Client-prepared financial statements can be easily reviewed, quickly adjusted (for error corrections or to comply with GAAP requirements), and seamlessly dropped into payroll, sales, and income tax returns—and it can all be done on a smartphone or tablet.

More Client Diy

Of course, as software and apps make basic accounting and bookkeeping tasks as easy as eating pizza, more people than ever are doing this work themselves. Online banking, credit card, and brokerage accounts can link seamlessly into most any accounting or tax software. That automation eliminates the common math errors and missed transactions that used to plague bookkeepers and accountants alike. People no longer need to rely on accountants and bookkeepers to deal with their business transactions, or even to do their taxes. Now, everything is DIY, and more often than not, accounting work is done in the cloud.

No More Mistaeks

Since electronic spreadsheet programs came into use decades ago, many common math errors have become virtually extinct . . . except for one. Software can’t recognize a transposition input error, like typing in $160 instead of $610, if it doesn’t knock anything out of balance, but a seasoned accountant can and will notice the error.

And as clients do more of the work for themselves, and computers pick up the rest of the mathematical grunt work, the roles and responsibilities of accountants continue to change.

As accounting data moves to the Internet, CPAs and their clients must step up their cybersecurity efforts. Global criminal cabals hack and attack vulnerable networks, trawling for sensitive financial information, social security numbers, and corporate secrets.

Cybersecurity Takes Center Stage

Clients trust their CPAs with their most sensitive information, and those accountants are charged with doing everything possible to keep that data safeguarded. That protection has to start right on the front lines, with the accountants themselves.

It’s crucial that these trusted professionals be cyberfraud savvy: never clicking on links in phishing emails, immediately reporting even suspected security issues, using caution and respecting confidentiality on social media sites, using extreme caution when sending information by email, and being constantly vigilant for viruses and system incursions.
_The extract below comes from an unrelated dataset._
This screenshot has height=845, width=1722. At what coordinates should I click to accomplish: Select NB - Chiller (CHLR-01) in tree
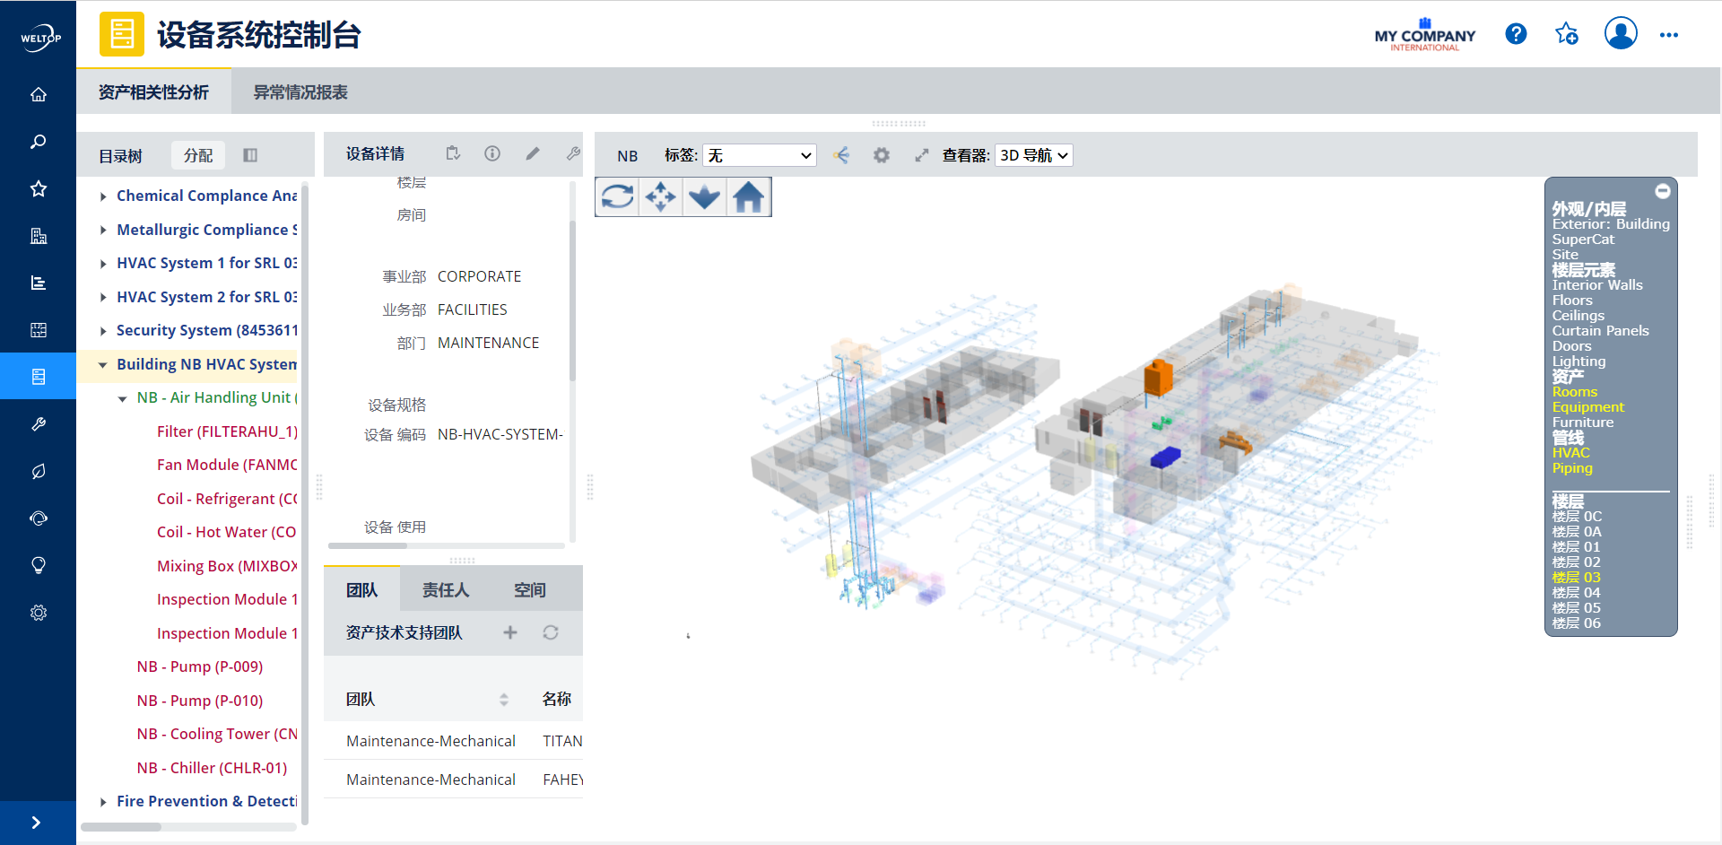(212, 768)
Security awareness is an ongoing issue: You can’t just install a firewall and some antivirus software and hope that it’s enough to keep out hackers and identity thieves. System security measures must be reviewed regularly and updated frequently. For example, accountants must make sure to use the strongest possible encryption and passwords for information stored in the cloud, and change those passwords regularly.

They must also limit access to client information to only the professionals who are working on that account, and they must encrypt sensitive information sent by email with password-protected documents, and then communicate the password separately. These kinds of steps are crucial for protecting client (and personal) financial information.